• _Task directions_
Among the entries below, find the lines with "Clopotel" and copy them.

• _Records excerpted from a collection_
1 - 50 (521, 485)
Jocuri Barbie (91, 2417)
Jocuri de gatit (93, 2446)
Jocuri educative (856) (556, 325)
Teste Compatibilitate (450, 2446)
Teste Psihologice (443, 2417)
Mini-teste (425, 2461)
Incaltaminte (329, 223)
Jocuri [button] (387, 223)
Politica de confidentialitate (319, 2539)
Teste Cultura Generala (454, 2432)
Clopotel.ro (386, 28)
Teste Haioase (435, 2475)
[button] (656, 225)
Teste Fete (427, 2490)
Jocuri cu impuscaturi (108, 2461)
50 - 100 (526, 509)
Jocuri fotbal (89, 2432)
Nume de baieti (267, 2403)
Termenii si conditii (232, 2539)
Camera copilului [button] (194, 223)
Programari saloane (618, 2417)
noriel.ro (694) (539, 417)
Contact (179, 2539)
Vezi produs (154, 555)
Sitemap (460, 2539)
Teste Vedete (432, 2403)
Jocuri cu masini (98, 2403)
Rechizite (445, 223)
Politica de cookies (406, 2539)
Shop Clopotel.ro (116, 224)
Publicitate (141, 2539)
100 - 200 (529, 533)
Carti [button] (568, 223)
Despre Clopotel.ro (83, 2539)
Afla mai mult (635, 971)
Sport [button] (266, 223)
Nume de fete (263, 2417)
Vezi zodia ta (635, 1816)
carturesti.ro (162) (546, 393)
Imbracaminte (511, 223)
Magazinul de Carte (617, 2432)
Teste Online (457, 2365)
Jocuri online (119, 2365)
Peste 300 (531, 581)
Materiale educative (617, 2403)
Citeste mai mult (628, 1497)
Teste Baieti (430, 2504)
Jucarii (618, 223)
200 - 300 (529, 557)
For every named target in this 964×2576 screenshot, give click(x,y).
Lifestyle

• _Written reply_
Clopotel.ro (386, 28)
Shop Clopotel.ro (116, 224)
Despre Clopotel.ro (83, 2539)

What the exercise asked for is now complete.